Do consumers really care about tobacco taxes?

What do consumers really want for the wide range of products they have access to daily? Most of us would say traits they’d insist on include value-for-money, non-toxic, minimum quality standards for production cleanliness and lifespans plus being easily available on demand. Choices rank high too as competitive offerings allow for brand loyalty as consumers know what to expect for their money.

But how many consumers really care for taxes imposed on products? Most would prefer if there were no taxes imposed – whether a broad one like value-added taxes (VAT) or specific to products like fuel or even cigarettes.

However, British American Tobacco (Malaysia) Berhad (BAT Malaysia) would like many to believe consumers in general don’t really mind paying for the extremely high taxes imposed on tobacco products (which can range from 500% to as 5,000% across various Southeast Asian nations) and would even stand up against far cheaper black market imports.

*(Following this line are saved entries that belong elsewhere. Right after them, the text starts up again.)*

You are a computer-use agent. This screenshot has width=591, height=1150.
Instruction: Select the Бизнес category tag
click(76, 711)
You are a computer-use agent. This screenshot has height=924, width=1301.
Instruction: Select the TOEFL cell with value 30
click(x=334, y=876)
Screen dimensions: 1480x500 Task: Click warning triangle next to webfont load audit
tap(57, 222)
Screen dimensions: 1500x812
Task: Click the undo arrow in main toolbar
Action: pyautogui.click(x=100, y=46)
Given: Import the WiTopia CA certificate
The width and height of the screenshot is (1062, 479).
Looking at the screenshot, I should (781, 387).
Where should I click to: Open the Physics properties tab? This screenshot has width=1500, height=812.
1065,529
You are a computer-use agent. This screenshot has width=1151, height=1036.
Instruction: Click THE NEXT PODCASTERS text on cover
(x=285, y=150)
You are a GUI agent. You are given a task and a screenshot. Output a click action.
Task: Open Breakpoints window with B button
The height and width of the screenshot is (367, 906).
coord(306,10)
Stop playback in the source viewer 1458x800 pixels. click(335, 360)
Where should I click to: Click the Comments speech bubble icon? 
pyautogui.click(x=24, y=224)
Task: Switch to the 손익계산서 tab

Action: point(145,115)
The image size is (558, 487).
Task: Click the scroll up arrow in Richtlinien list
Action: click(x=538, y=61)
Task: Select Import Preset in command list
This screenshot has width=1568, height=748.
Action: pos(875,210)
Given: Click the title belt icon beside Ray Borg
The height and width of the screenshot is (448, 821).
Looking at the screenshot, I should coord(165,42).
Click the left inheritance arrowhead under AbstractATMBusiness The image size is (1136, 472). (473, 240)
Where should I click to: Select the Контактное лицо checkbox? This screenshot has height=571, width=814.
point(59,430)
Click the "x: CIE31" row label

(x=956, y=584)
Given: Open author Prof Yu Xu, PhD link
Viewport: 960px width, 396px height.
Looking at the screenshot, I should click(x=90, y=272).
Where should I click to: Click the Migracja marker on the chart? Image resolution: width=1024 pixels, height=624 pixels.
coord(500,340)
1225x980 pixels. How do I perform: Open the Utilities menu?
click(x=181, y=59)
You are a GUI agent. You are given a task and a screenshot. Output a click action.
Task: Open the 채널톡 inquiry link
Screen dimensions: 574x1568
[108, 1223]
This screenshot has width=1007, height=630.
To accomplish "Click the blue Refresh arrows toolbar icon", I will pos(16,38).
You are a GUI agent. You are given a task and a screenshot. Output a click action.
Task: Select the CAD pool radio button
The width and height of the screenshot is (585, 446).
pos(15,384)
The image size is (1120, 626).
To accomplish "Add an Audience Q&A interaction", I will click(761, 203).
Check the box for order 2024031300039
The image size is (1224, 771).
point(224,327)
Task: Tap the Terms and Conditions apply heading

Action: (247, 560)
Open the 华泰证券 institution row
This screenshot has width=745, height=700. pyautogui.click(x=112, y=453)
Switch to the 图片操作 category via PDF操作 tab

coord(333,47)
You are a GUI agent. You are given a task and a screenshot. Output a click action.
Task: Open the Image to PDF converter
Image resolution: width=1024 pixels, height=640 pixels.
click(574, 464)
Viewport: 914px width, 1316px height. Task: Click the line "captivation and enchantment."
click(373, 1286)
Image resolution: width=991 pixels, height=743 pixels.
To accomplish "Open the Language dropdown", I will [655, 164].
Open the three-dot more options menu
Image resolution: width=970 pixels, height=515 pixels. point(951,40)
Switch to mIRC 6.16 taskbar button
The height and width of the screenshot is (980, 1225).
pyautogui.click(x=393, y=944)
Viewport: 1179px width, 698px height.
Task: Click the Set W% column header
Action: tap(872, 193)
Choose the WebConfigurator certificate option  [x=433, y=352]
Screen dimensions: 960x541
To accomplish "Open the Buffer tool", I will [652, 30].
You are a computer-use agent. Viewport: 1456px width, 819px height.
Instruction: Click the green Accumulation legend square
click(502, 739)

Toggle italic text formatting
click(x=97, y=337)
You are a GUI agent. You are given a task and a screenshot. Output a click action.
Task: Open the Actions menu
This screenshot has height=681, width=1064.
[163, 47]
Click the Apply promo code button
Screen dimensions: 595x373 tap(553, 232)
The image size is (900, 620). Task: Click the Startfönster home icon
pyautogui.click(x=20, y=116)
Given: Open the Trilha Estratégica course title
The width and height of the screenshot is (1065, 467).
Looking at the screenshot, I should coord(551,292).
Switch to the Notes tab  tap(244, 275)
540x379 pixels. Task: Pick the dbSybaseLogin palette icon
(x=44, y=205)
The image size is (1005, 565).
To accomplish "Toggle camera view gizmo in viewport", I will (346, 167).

It recently conducted a nationwide survey within Malaysia as part of its “Stop The Black Market” campaign and issued a statement stating key findings of the survey include:

  • an overwhelming majority (88%) of Malaysians believe that the tobacco black market is impeding the nation’s Covid-19 economic recovery;
  • top three factors sustaining the tobacco black market are corruption (38%), high excise duties (27%) and insufficient resources for enforcement agencies to tackle the issue (19%);
  • 9 out of 10 Malaysians (97%) want the government to take immediate action against the tobacco black market, which contributes to more than RM5 billion losses in uncollected taxes every year; and
  • Malaysians believe that reducing the price differential between legal and black market products (35%) and greater collaboration between law enforcement agencies (29%) are key in countering the tobacco black market.

Jonathan Reed, Managing Director of BAT Malaysia said: “We welcome the enthusiastic response by Malaysians to our STOP THE BLACK MARKET campaign. Since it went live on 6 July 2020, the campaign website has had more than 30,000 unique visits.”

“From the feedback we received, Malaysians are very concerned about the tobacco black market and support immediate government action to clamp down on the criminal syndicates operating within this space. This support from Malaysians stems from the desire to see the economy recovering post Covid-19.”  

The nationwide survey commissioned by BAT Malaysia in July 2020 consisted of an online survey of over 2,000 Malaysian adults.

“BAT Malaysia will be making public the survey findings and launching a second survey on our campaign website providing Malaysians with a channel to further express what can be done to address this issue quickly and comprehensively,” Reed added.

More pertinently, Asia’s leading e-cigarette manufacturer RELX Technology is determined to do its part to fight the counterfeit problem – posing serious health risk to consumers who think they are purchasing authentic vaping products.

These products may also contain harmful substances that could cause risk of injury or death to the user, said Eddie Chew, Regional Director of External Affairs at RELX Technology.

“The government has yet to introduce proper legislation to regulate vaping products and e-cigarettes in Malaysia. The uncertain regulatory environment has made it easy for vendors of counterfeit vape products to flourish.”

RELX Technology is hoping to implement an initiative in Malaysia similar to their programme in China, called the Golden Shield Program established in August 2019.

Under the Golden Shield Program, RELX successfully aided the Chinese authorities in solving 26 cases related to the production and sale of counterfeit vaping products. In June and July 2020, Chinese authorities, in collaboration with RELX, seized over 70,000 counterfeit e-cigarette products, with many of those goods bound for Southeast Asia including Malaysia.

“According to the test results done on the confiscated products in RELX’s laboratory, these illicit counterfeit or compatible pods often contain inferior e-liquid with harmful substances like toluene at levels that greatly exceed safety standards. Very often, the nicotine content does not even match what is advertised on the packaging.”

“We observed that the Golden Shield Program yielded very good results in China, and we hope to bring it to Malaysia where we could work with government agencies and industry partners,” explained Chew.